[Saved entries]
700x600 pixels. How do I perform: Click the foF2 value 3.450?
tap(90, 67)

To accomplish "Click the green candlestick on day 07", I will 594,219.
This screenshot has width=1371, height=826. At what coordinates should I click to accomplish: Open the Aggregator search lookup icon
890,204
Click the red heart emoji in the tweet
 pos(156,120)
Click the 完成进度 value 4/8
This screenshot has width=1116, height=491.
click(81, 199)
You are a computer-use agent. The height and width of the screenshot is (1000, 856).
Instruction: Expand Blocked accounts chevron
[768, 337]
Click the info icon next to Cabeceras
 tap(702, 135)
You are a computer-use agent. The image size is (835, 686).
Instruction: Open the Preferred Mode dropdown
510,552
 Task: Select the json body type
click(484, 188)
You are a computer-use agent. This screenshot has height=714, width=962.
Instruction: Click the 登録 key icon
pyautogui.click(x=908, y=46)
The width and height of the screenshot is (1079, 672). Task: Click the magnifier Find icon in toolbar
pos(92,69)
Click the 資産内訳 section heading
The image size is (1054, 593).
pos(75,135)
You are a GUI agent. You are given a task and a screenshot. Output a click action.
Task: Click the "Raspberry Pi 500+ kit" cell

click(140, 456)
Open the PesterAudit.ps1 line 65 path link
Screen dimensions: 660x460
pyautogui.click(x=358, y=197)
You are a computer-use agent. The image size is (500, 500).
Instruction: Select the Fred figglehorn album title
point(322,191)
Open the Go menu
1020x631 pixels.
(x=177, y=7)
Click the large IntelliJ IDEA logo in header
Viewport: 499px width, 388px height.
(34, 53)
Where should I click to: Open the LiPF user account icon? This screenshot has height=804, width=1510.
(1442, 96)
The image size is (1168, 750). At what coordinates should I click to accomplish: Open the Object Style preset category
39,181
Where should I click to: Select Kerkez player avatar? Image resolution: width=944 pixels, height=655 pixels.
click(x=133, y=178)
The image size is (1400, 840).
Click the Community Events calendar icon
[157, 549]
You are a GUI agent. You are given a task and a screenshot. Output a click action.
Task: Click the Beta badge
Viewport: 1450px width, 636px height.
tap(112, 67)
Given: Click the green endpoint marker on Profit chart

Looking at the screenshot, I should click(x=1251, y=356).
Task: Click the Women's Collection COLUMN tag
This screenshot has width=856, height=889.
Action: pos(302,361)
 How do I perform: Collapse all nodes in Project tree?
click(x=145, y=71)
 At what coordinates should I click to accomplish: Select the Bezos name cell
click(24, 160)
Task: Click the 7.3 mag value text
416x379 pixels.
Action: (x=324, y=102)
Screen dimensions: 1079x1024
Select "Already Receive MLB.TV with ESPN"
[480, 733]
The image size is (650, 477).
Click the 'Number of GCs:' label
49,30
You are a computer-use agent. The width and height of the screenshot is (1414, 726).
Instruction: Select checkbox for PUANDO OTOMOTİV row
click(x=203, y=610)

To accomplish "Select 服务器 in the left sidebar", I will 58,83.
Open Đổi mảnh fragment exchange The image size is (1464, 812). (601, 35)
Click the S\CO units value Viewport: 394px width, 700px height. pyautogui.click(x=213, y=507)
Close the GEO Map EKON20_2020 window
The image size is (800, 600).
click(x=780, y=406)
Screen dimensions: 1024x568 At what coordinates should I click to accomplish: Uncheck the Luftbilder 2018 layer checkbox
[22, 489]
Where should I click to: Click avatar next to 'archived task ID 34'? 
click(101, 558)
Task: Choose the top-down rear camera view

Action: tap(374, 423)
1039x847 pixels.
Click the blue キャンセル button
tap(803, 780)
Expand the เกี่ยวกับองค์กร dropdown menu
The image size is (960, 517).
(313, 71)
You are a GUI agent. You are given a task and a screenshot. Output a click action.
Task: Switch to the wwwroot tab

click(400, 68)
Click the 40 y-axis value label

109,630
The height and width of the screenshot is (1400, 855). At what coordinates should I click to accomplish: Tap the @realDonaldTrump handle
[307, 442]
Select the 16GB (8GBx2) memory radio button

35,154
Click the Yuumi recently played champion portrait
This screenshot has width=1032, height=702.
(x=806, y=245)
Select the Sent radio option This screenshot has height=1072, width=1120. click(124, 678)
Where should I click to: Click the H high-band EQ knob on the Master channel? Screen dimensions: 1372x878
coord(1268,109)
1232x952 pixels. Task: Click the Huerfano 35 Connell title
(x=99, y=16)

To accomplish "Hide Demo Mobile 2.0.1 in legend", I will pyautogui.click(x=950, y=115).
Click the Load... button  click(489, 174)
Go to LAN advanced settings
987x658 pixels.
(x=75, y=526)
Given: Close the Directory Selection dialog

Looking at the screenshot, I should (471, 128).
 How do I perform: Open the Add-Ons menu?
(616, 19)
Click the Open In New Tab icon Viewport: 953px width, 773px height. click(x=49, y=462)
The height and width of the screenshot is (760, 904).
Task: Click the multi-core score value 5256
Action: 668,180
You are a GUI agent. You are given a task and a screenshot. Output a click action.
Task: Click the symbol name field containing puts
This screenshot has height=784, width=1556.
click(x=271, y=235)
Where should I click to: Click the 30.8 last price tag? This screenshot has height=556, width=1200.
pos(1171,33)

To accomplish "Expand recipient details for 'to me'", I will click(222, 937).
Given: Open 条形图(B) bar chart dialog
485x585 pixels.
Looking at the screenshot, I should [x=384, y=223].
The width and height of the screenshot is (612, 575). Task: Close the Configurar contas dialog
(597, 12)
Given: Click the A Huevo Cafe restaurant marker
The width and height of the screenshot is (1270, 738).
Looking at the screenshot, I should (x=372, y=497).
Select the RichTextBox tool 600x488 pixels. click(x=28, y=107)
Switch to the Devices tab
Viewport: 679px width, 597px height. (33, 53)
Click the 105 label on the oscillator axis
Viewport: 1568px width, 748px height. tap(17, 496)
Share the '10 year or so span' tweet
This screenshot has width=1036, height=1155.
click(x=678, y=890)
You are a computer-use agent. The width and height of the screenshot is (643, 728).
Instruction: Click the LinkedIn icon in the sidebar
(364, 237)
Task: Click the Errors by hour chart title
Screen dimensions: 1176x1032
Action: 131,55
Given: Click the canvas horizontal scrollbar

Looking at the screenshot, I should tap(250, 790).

#### ABOUT THIS TASK:
Among the lines above, find those with the word "agent". Copy them.

#### FINISHED EXERCISE:
You are a computer-use agent. The height and width of the screenshot is (1000, 856).
You are a computer-use agent. The image size is (835, 686).
You are a computer-use agent. This screenshot has height=714, width=962.
You are a GUI agent. You are given a task and a screenshot. Output a click action.
You are a computer-use agent. The image size is (500, 500).
You are a GUI agent. You are given a task and a screenshot. Output a click action.
You are a computer-use agent. The width and height of the screenshot is (1414, 726).
You are a GUI agent. You are given a task and a screenshot. Output a click action.
You are a GUI agent. You are given a task and a screenshot. Output a click action.
You are a computer-use agent. The width and height of the screenshot is (643, 728).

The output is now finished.